> _PASSAGE TO READ_
##############################

# Installing CDO



## BillHamilton (Jul 26, 2010)

Hi,

I have been advised to download and install CDO from here onto my Vista Home Premium system to allow me to use Ron deBruin's code to send emails from Excel VBA. It all works fine on my W7 and XP machines, but not on my Vista machine, where I get "Run time error 429 - ActiveX component can't create object". The line it stops at is Set iMsg = CreateObject("CDO.Message"). 

I ran it past the guys on the Mr Excel forum (see here) and someone said to try installing CDO. I have tried that and as another problem has raised its ugly head, I thought I'd post here for more advice seeing the issue has nothing to do with Excel.

Running as an Administrator, I hit the download button and despite what the instructions say I only get an option to Save (not Run). So, I save it to my downloads folder and execute it from there. It asks 'Choose directory for extracted files.' Hmmm. With no better idea at the time, I made a new folder in ProgramFiles and directed it to install there. It came back with 

"The system cannot find the path specified"

Hard to understand that. 

OK, maybe Program Files was not a good choice to start with, but has anyone got any better ideas? I do already have 'cdo32.dll' in c:\windows\system32. Should I point it there? Don't want to upset anything if I can help it.


----------



## SkyStormKuja (Apr 6, 2012)

The extracted files is _most probably_ the setup files themselves, and not the actual dll's and system files that is to be installed. So, using c:\tempinstall or similar might work. Usually you would then run setup.exe from the extracted folder.

Win 7 is very secure with anything inside Program Files.


----------



## BillHamilton (Jul 26, 2010)

Thanks for the reply.

I did the extract to the same folder I downloaded the file to, and that worked. It resulted in ExchangeCdo.MSI and a readme file being put into a new subfolder within that folder.

##############################

> _PROBLEM A_
Using the thread on installing CDO, decide for each statement whether it agrees with the text. Answer yes or no and quote the words that decide it. (i) The error appeared on the Vista machine but not on the W7 and XP machines. (ii) The download button offered an option to Run the file. (iii) Extracting to the folder the file was downloaded to produced an MSI file and a readme file.

Stored entries
##############################

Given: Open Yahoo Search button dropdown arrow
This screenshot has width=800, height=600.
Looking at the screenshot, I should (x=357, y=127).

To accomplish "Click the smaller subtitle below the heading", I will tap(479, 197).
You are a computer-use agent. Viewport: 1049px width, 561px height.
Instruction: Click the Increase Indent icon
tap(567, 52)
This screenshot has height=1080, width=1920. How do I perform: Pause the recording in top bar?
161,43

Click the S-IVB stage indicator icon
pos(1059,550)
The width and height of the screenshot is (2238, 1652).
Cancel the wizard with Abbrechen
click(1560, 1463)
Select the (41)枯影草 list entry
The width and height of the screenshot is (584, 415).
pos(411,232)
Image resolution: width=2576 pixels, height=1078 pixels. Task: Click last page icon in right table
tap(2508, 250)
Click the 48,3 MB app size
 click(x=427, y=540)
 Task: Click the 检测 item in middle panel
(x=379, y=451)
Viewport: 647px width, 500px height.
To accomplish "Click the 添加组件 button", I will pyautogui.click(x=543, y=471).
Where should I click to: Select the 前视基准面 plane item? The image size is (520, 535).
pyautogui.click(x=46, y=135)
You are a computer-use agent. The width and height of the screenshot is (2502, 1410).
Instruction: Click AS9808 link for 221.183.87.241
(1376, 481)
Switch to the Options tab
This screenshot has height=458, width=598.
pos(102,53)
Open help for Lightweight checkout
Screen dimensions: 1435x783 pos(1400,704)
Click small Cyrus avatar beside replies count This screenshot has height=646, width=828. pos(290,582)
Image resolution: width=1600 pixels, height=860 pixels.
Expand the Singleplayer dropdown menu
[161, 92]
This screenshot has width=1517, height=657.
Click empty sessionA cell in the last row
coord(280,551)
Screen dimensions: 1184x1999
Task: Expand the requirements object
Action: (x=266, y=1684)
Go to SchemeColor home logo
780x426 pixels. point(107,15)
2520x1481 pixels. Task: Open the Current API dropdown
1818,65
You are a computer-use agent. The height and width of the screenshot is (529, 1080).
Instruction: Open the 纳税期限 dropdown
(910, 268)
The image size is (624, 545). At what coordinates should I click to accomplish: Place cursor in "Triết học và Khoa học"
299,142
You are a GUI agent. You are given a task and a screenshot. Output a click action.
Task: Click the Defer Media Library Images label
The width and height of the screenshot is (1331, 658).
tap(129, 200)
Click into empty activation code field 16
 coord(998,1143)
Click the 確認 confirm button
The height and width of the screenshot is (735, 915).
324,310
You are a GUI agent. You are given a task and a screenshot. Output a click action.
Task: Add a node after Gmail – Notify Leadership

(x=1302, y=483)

##############################

> _PROBLEM B_
Reproduce the stored entries word for word, starting at the line containing "This screenshot has width=1517, height=657." and ending at the final line of the stored entries, with both ends included.

> _WRITTEN RESPONSE A_
(i) Yes: "It all works fine on my W7 and XP machines, but not on my Vista machine"
(ii) No: "I only get an option to Save (not Run)"
(iii) Yes: "It resulted in ExchangeCdo.MSI and a readme file being put into a new subfolder within that folder."

> _WRITTEN RESPONSE B_
This screenshot has width=1517, height=657.
Click empty sessionA cell in the last row
coord(280,551)
Screen dimensions: 1184x1999
Task: Expand the requirements object
Action: (x=266, y=1684)
Go to SchemeColor home logo
780x426 pixels. point(107,15)
2520x1481 pixels. Task: Open the Current API dropdown
1818,65
You are a computer-use agent. The height and width of the screenshot is (529, 1080).
Instruction: Open the 纳税期限 dropdown
(910, 268)
The image size is (624, 545). At what coordinates should I click to accomplish: Place cursor in "Triết học và Khoa học"
299,142
You are a GUI agent. You are given a task and a screenshot. Output a click action.
Task: Click the Defer Media Library Images label
The width and height of the screenshot is (1331, 658).
tap(129, 200)
Click into empty activation code field 16
 coord(998,1143)
Click the 確認 confirm button
The height and width of the screenshot is (735, 915).
324,310
You are a GUI agent. You are given a task and a screenshot. Output a click action.
Task: Add a node after Gmail – Notify Leadership

(x=1302, y=483)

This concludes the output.